Canada’s top pandemic laboratory is continuing its efforts to create a vaccine for the novel coronavirus.
After demonstrating the vaccine’s efficacy in ferrets, VIDO-InterVac is now focusing on comparing the results in hamsters.
“This provides us more confidence in our results and allows us to start testing the safety of the vaccine and that is critical,” said Dr. Volker Gerdts, VIDO-InterVac CEO.
This second model will allow the researchers to test the safety of the vaccine before they can begin human trials.
“Safety testing is going to continue for the next few weeks and that is to make sure then when we go into human testing our vaccine is completely safe,” Gerdts said.
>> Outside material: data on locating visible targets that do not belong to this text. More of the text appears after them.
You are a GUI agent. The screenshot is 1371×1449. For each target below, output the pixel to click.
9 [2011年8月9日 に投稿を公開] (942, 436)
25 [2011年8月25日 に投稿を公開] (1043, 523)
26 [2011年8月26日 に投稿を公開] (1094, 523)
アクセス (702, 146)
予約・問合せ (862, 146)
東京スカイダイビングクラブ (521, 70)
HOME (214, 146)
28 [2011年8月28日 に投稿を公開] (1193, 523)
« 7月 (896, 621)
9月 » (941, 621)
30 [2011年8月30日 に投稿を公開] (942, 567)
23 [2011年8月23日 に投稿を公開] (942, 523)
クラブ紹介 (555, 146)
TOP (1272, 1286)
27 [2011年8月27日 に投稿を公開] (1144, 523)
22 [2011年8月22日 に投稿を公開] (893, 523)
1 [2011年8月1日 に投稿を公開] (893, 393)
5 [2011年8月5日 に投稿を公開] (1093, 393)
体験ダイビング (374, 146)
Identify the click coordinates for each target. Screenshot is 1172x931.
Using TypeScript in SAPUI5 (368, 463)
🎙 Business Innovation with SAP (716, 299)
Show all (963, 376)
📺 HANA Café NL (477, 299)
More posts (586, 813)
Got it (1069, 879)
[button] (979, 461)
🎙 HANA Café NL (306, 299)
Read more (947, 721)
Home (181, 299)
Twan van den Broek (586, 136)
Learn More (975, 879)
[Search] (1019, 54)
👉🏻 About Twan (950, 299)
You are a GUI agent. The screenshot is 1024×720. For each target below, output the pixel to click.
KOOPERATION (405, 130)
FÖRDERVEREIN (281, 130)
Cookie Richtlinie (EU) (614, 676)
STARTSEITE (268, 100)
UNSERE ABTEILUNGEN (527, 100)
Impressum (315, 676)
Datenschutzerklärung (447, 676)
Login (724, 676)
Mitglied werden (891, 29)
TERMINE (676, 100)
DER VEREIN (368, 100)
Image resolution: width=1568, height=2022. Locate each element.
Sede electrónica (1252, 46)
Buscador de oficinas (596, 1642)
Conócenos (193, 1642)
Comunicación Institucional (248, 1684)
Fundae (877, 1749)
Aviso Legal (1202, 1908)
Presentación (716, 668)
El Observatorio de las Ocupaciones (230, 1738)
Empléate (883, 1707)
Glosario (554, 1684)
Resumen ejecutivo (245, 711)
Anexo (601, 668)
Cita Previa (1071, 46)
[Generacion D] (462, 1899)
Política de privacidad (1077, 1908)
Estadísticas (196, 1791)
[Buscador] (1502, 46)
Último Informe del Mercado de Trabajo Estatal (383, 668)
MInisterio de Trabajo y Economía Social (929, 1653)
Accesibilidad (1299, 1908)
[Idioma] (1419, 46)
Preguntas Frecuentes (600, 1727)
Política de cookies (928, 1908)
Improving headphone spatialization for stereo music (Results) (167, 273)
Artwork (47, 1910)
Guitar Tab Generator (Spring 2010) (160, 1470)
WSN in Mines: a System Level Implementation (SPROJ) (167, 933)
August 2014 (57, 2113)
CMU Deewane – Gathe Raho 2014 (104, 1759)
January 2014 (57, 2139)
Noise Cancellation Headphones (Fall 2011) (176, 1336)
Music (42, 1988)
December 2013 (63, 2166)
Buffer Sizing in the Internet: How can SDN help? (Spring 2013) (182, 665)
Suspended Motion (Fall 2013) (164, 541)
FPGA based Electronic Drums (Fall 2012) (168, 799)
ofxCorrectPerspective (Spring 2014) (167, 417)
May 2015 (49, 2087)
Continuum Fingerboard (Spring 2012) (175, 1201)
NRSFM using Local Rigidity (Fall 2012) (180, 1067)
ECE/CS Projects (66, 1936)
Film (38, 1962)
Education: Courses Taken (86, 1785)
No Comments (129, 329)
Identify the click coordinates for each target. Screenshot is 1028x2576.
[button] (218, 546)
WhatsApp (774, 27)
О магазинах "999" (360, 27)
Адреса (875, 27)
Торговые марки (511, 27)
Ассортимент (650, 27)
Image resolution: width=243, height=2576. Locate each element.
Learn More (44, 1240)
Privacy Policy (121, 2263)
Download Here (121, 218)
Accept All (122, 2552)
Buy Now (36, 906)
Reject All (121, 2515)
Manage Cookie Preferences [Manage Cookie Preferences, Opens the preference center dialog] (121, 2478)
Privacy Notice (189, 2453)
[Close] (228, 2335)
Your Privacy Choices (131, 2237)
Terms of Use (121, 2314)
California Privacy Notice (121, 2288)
“In the meantime, what we’re doing now is producing the vaccine, clinical-grade material that we can use for human trials starting in the fall.”
VIDO-InterVac is using a protein called subunit which is currently being used in a number of vaccines for humans.
“One of the advantages is, when you have this vaccine eventually ready, it can be manufactured in very large scales so we can make hundreds of millions of those very rapidly,” Gerdts said.
VIDO-InterVac has received about $50 million from the Saskatchewan and Canadian governments over the past few months in efforts to find a vaccine.
Based out of the University of Saskatchewan, VIDO-InterVac was the first lab in Canada to isolate the novel coronavirus and create an animal model where the virus could be handled and a vaccine could be tested.
VIDO-InterVac is also assisting other companies across the globe working on their own vaccine developments.